1.優化國內外資源配置,提升兩業融合總體水平
首先,找準國內產業融合交匯點,優化兩業融合模式。在兩業價值鏈的上下游環節鼓勵和引導多種模式的社會分工,促進價值鏈深度嵌入、交叉和攀升,創造更多有利于產業融合的交匯點。其次,建立國際開放合作平臺,深度參與國際分工。搭建國際性、區域性、行業性的開放、協同、共建、共享的兩業融合國際合作平臺,找準兩業國際轉移的最佳時機,鼓勵重點企業將部分業務延伸至全球范圍,打造國際化制造服務網絡,將研發部門、生產基地、物流機構、營銷部門等在全球范圍內進行布局。
2.發揮融合規模與示范效應,縮小地區與行業差距
一方面,培育“鏈主”企業,發揮龍頭企業引領示范作用。
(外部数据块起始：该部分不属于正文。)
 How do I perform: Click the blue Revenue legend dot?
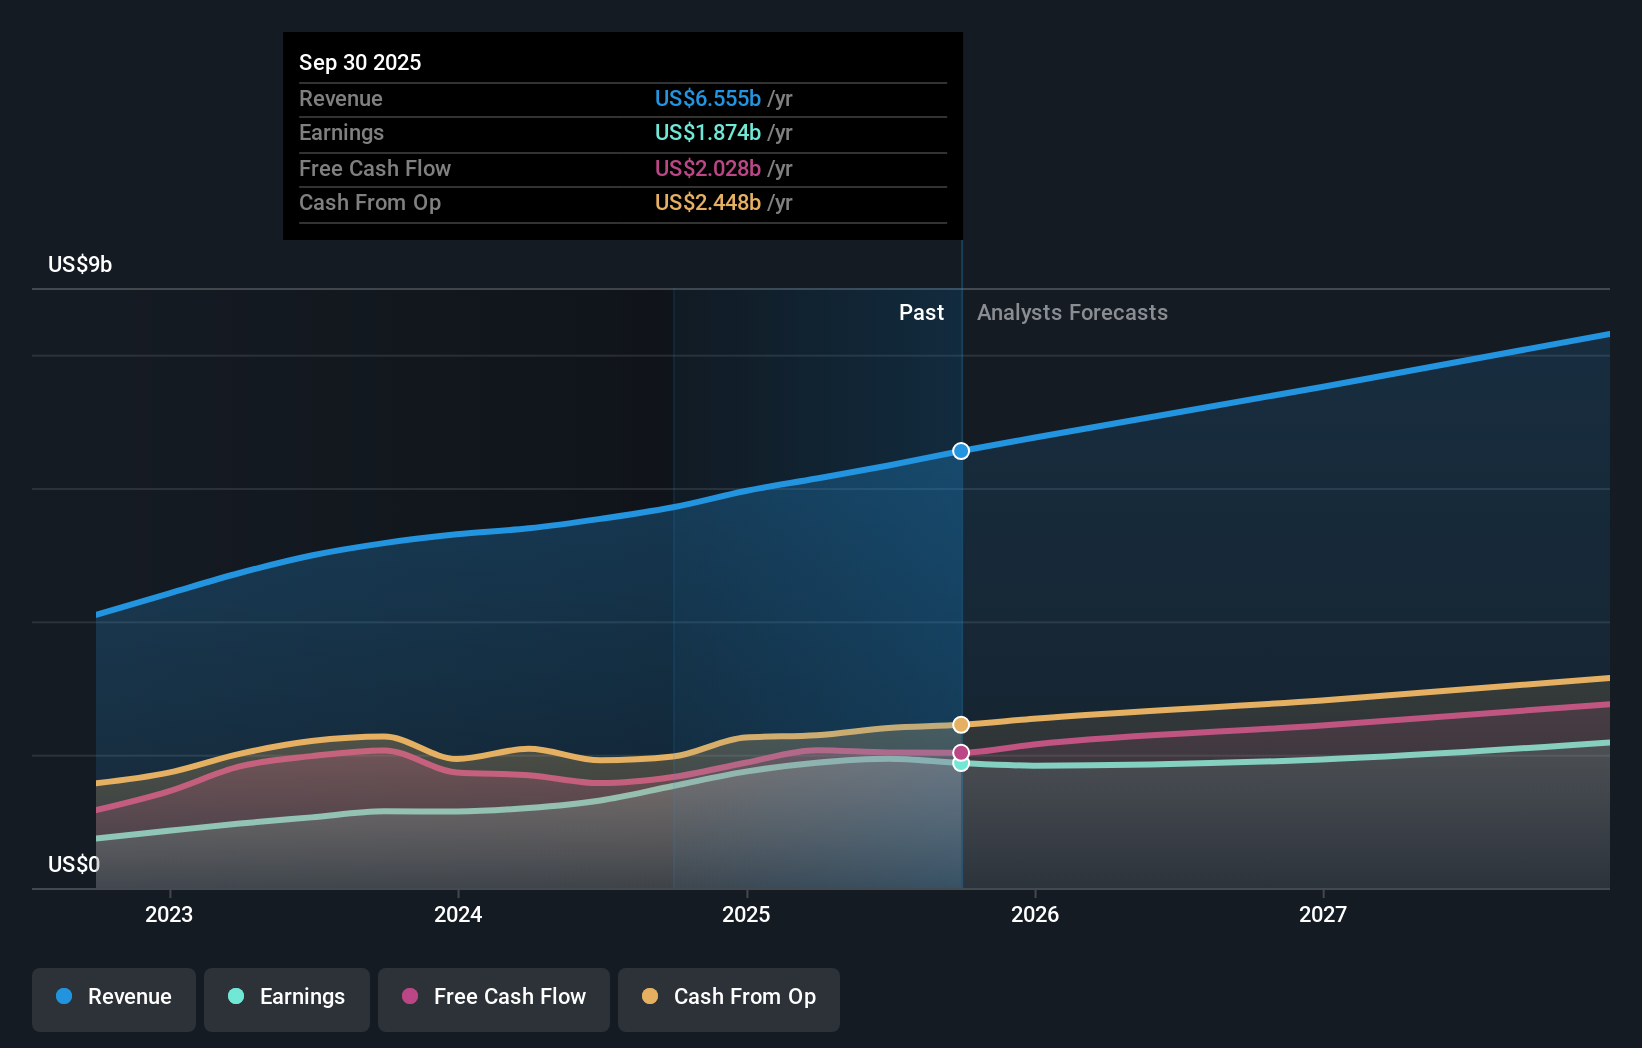(x=63, y=997)
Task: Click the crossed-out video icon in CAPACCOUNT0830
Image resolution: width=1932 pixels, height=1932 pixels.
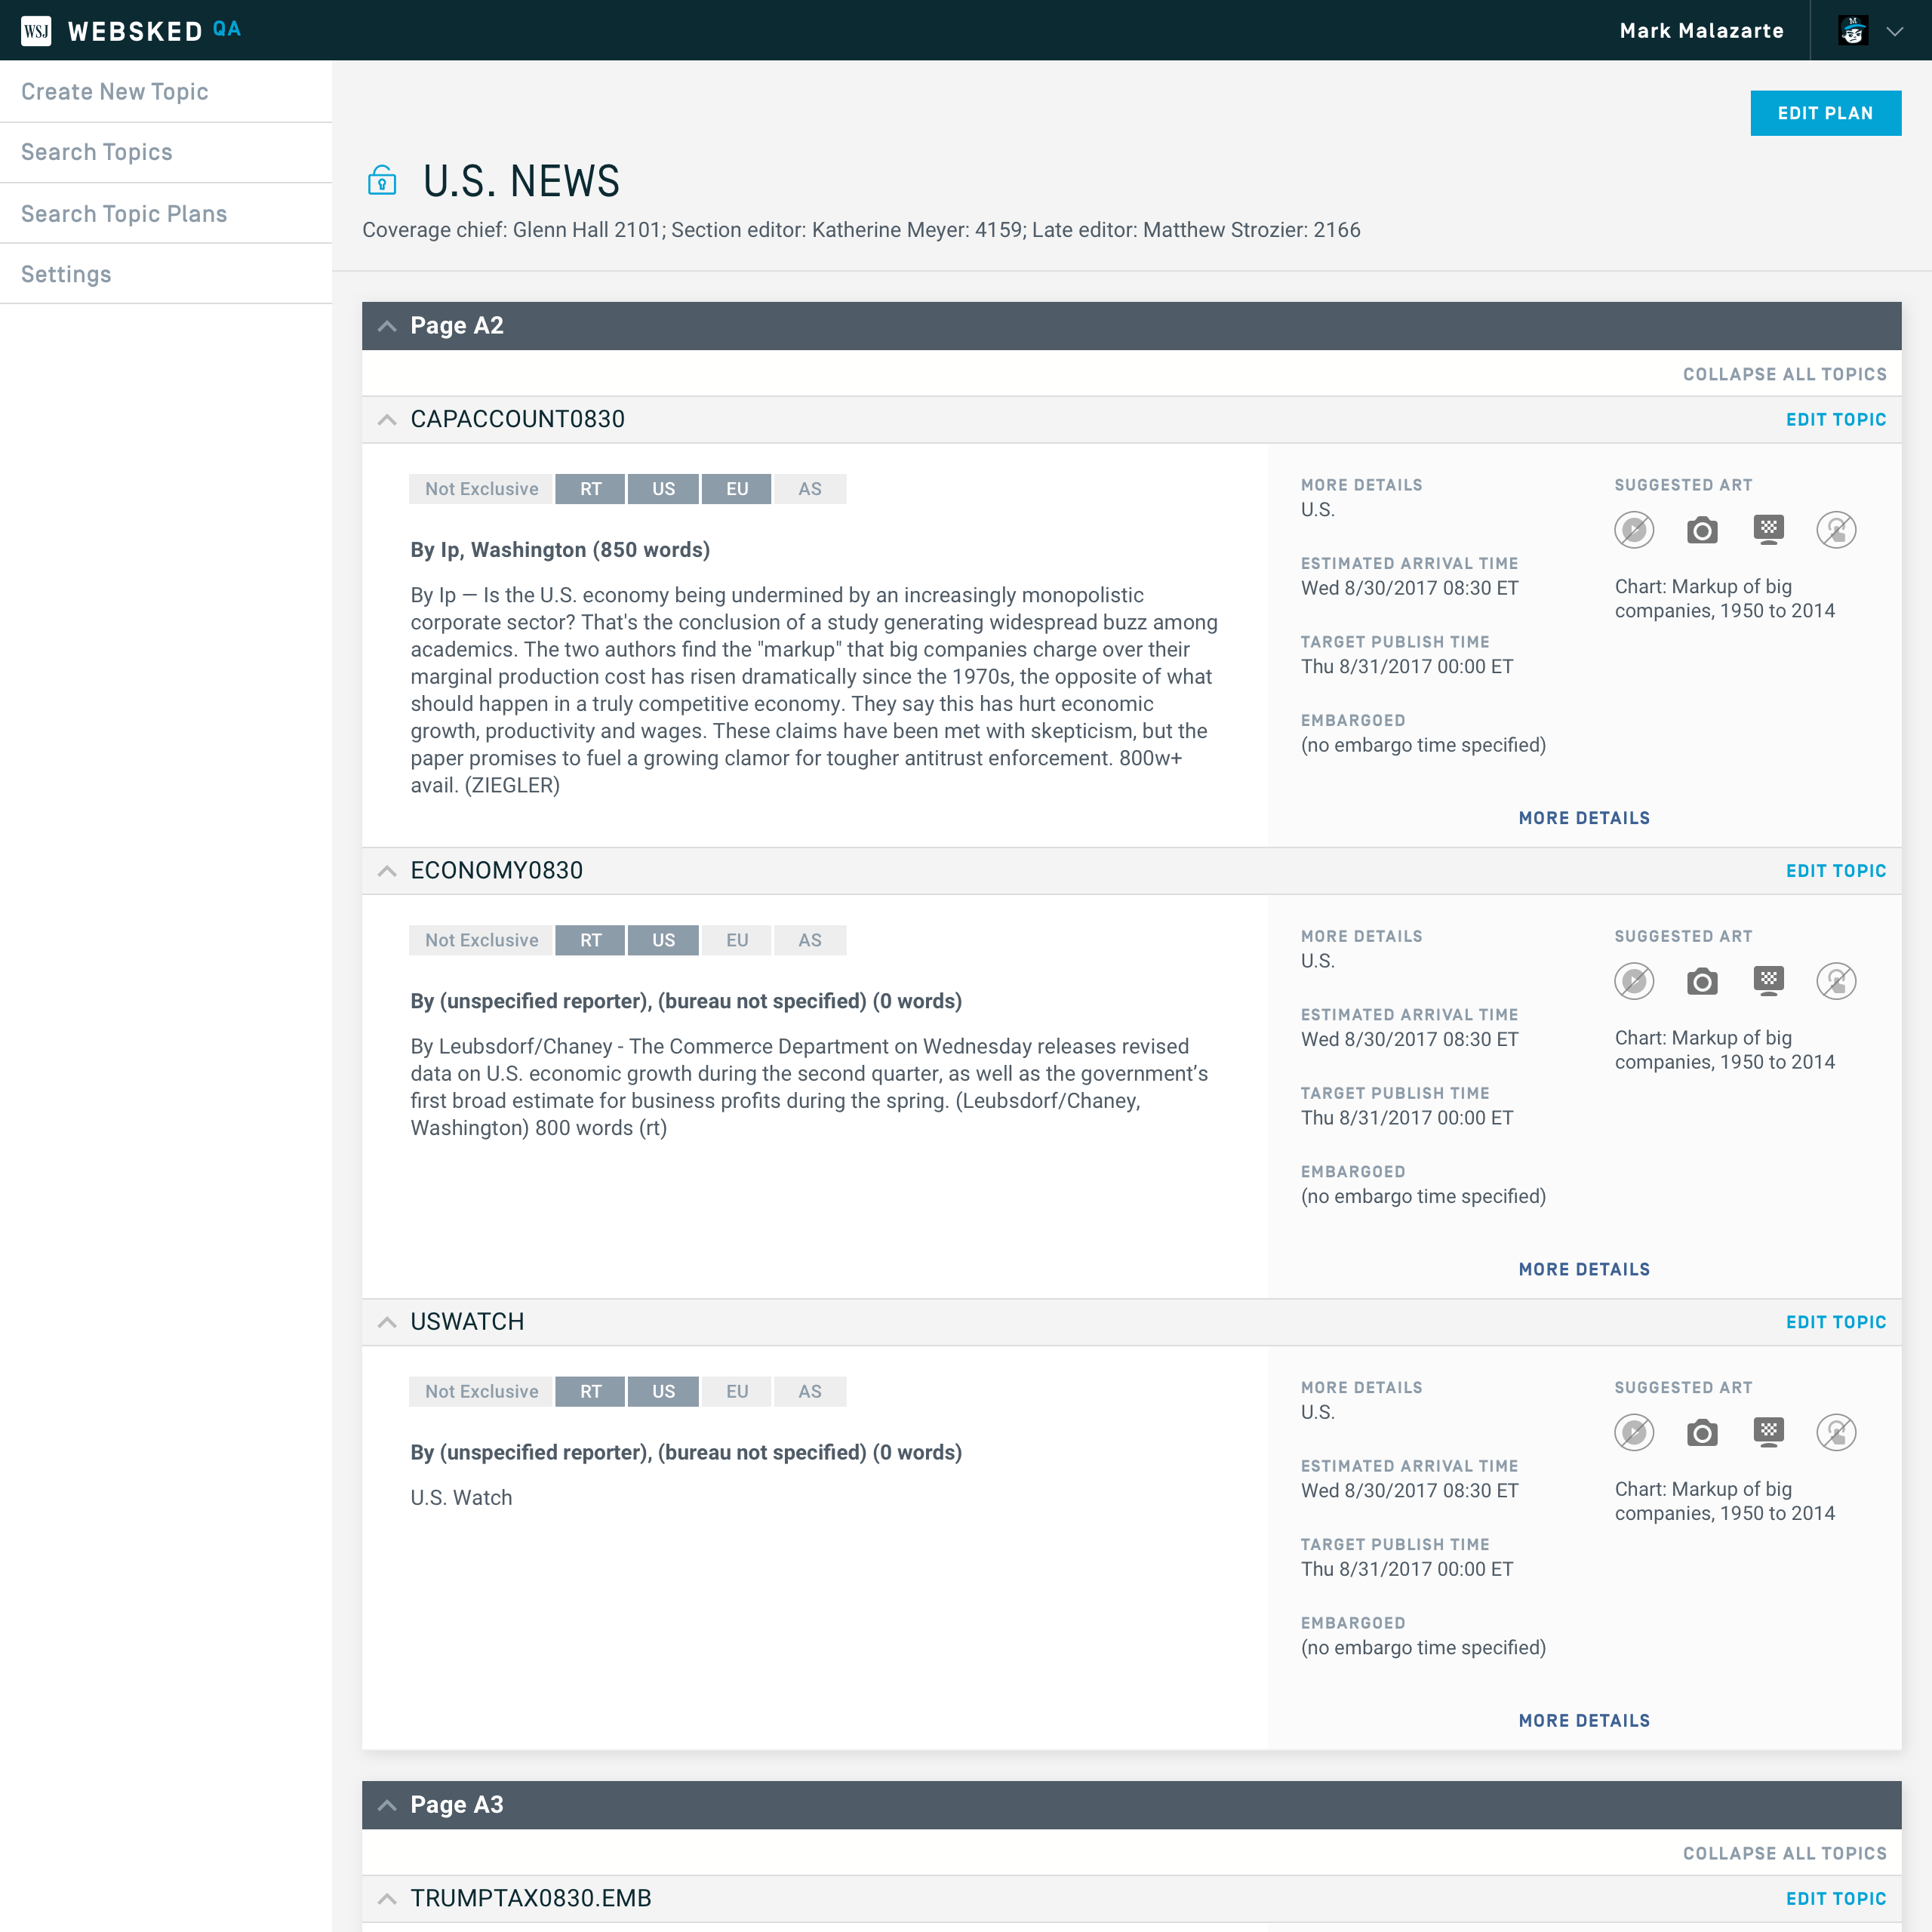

發展處于“鏈主”地位的高技術中間品生產企業,可以擴大制造業高技術生產環節的可匹配范圍,提升融合效率,提高龍頭企業規模和品牌競爭力,產生規模和示范效應。發揮東部地區對中部、西部地區的輻射作用,以激發中部、西部地區產業發展潛力。另一方面,推進數字化轉型,發展數據驅動型融合模式。依托新一代信息技術推動重點行業生產模式、組織模式、商業模式、管理模式轉變。設立智能制造工業互聯網創新中心,服務范圍涵蓋智能制造及工業互聯網發展等方面的診斷、輔導、推廣及應用等。此外政府應建立數據開放共享和交易機制,打破行業內及行業間的信息壁壘,減少資源浪費。
3.加速研發創新,提升兩業融合質量
首先,人才是技術創新的動力源泉。一方面,針對人才需求缺口,定制新業態人才培養方案。另一方面,積極融入世界市場,加快國內自貿區的發展,充分運用好人才引進政策,吸引國際高層次人才,形成人才集聚效應。其次,建立重點技術攻關團隊,多點發展兩業融合新業態。針對“卡脖子”重點技術攻關,加大資金投入,鼓勵高校、企業、研發機構成立研發轉化聯盟,通過合作研發、成果轉化、統一營銷等方式,實現兩業優勢互補,形成具備可持續發展能力的兩業融合新業態。